Außerdem können im Rahmen der Retail Analytics Hotspots mit einem sehr hohen Kundenaufkommen identifiziert werden. Die Kenntnis dieser Hotspots ist wichtig für die perfekte Warenpräsentation, besonders für neue Produkte bzw. Produkte wichtiger Hersteller und Marken. Darüber hinaus kann durch die Ermittlung der Hotspots auch ein punktuell höherer Personalbedarf für die Kundenberatung erkannt werden.

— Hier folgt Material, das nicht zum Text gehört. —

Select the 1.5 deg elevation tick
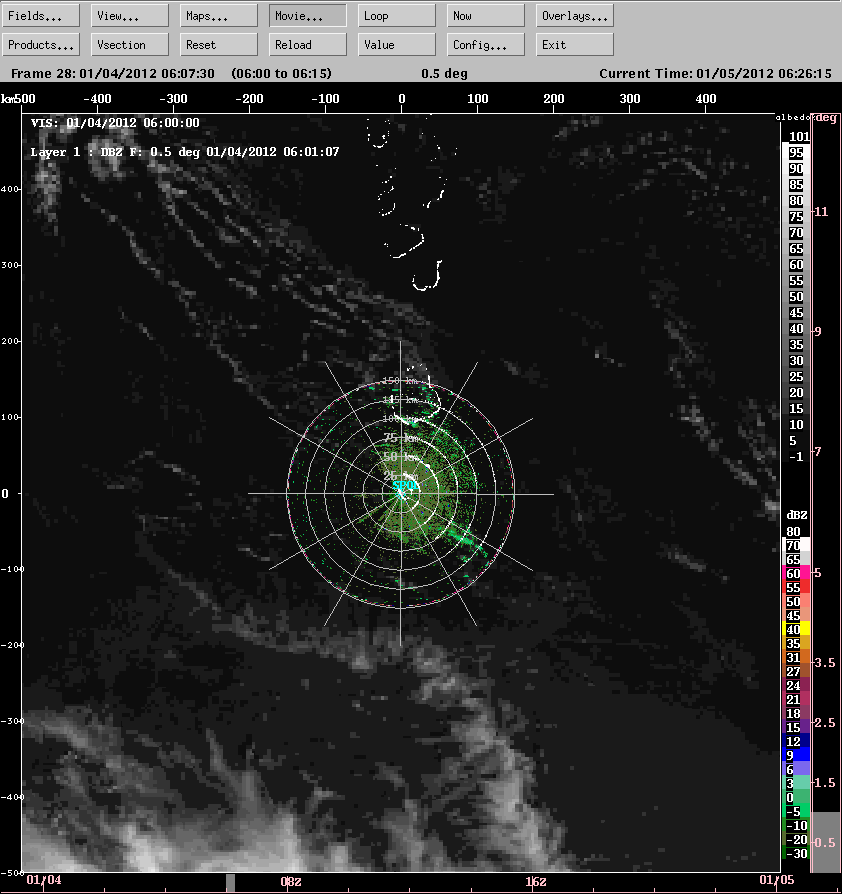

Durchschnittliche Verweilzeit

Zudem ist es möglich, die durchschnittliche Verweilzeit von Kunden zu erfassen: Dies kann sich dann auf den gesamten Store oder auf einzelne Abteilungen, Etagen, Zonen, Regale und Aktionsflächen beziehen. Mit der Ermittlung der durchschnittlichen Verweilzeit für eine räumlich definierte Verkaufsfläche werden Optimierungsmöglichkeiten sichtbar.

Optimale Produktplatzierung

Mit Retail Analytics kann generell auch analysiert werden, wie bestimmte Warengruppen oder einzelne Produkte frequentiert werden. Darüber hinaus besteht die Möglichkeit, zentralseitig in Echtzeit datenschutzkonform die vorgegebene Produktplatzierung zu überwachen und zu dokumentieren.

Retail Analytics mit Konzept umsetzen

Retail Analytics müssen sich immer an einer konkreten Fragestellung orientieren. Erfahrungsgemäß ist es nicht sinnvoll, Kundendaten auf Vorrat zu sammeln, um sie dann irgendwann allgemein auszuwerten. Es sollten nur solche Daten erhoben werden, die später auch tatsächlich sinnvoll ausgewertet werden können und einen Bezug zu erfolgskritischen Leistungsindikatoren der Filialen aufweisen. Daher ist ein durchdachtes Konzept mit einfachen Schritten bei der Implementierung von Retail Analytics Projekten enorm wichtig. Am besten erfolgt dies mit einem professionellen Partner an Ihrer Seite, der die wirtschaftlichsten Lösungen für Retail Analytics basierend auf Ihren individuellen Bedürfnissen kennt.